Federal 20 and 10 Percent Historic Tax Credits
How to Use HistoricTax Credits
To qualify for either the 20 percent or the 10 percent historic tax credit, the rehabilitation must be “substantial”. A substantial rehabilitation means that a taxpayer’s QREs during a 24-month or 60-month measuring period (for a phased project) must exceed the “adjusted basis” of the building or $5,000, whichever is greater. The adjusted basis is generally defined as the purchase price, minus the cost of the land, plus the value of any capital improvements made since the building acquisition, minus any depreciation already taken. Eligible properties must be income-producing to qualify for historic tax credits; therefore, owner-occupied residences are not eligible.
To qualify for the 20 percent credit, the rehabilitation must also be certified as conforming to the Secretary’s Standards for Historic Rehabilitation.
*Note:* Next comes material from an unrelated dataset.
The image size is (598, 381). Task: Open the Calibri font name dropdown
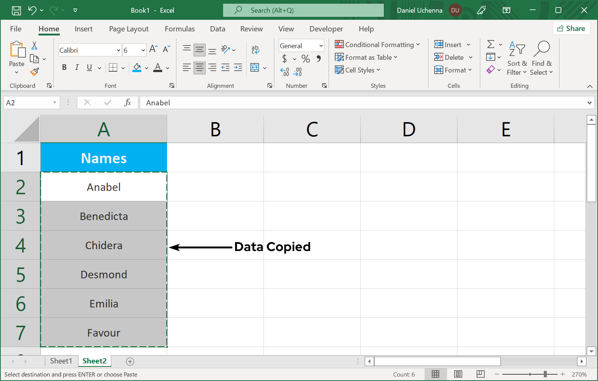click(x=118, y=50)
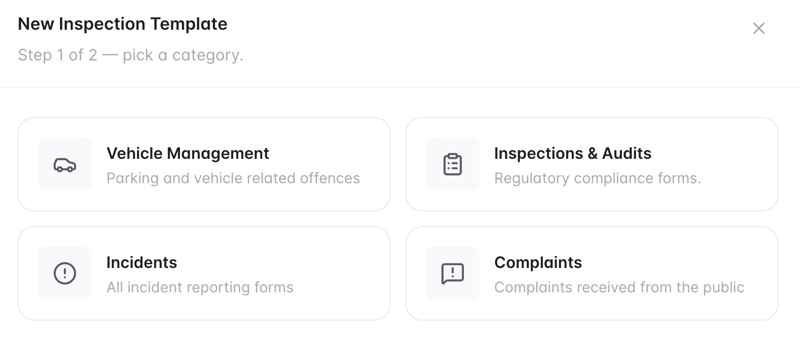Click 'Complaints received from the public' text
The image size is (800, 343).
[x=620, y=287]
This certification is achieved by completing a three-part application process which is reviewed first by the state historic preservation office (SHPO) and then by the National Park Service (NPS).
- Part 1 makes the case for National Register property listing or verifies that a property is a contributing structure in a National Register District;
- Part 2 summarizes the scope of the rehabilitation; and
- Part 3 documents that the work has been done as proposed in the approved Part 2.
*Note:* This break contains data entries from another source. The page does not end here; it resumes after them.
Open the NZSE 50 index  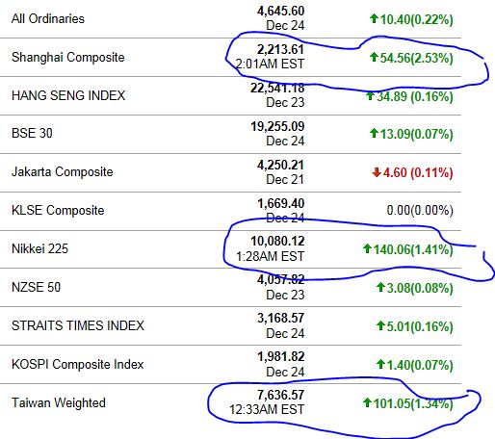(36, 287)
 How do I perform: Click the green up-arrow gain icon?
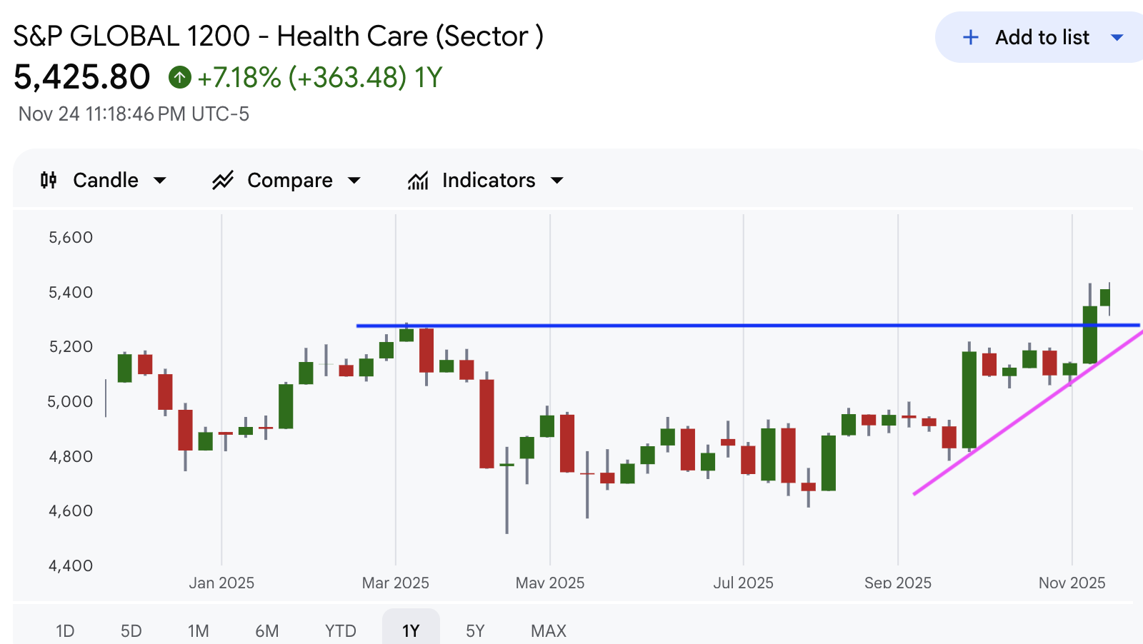tap(179, 77)
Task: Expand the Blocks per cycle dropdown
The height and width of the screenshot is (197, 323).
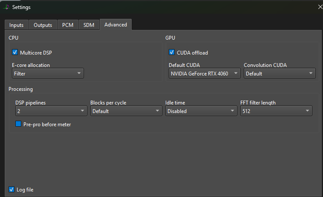Action: coord(126,111)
Virtually all of the rules that apply to the 20 percent historic credit apply to the 10 percent credit with a few notable exceptions. The 10 percent credit requires no design review at the state or federal level, but there is a “wall test” requiring that three of the original four exterior walls remain intact. If this property is located within a historic district, the Part 1 application must be filed and approved by the National Park Service to confirm its non-contributing status. To redeem the 10 percent credit, the developer simply needs to attach Form 3468 to his/her tax return.
The compliance and recapture period for the federal historic credits is five years from the date the property is placed in service. Twenty percent of the recapture risk burns off every year.
How Nonprofit Groups Can Use Tax Credits
Nonprofit organizations and public agencies do not pay federal or state income taxes and therefore have no tax liability against which to apply historic tax credits. Also, many for-profit entities are not in a tax position to make full use of the value of the credit. Fortunately, in these instances, it is still possible to tap into the value of the historic tax credit by transferring (or ‘syndicating’) the tax credit to a corporate investor, or in certain instances, individuals, who then use the tax credit to offset some of their own tax liability.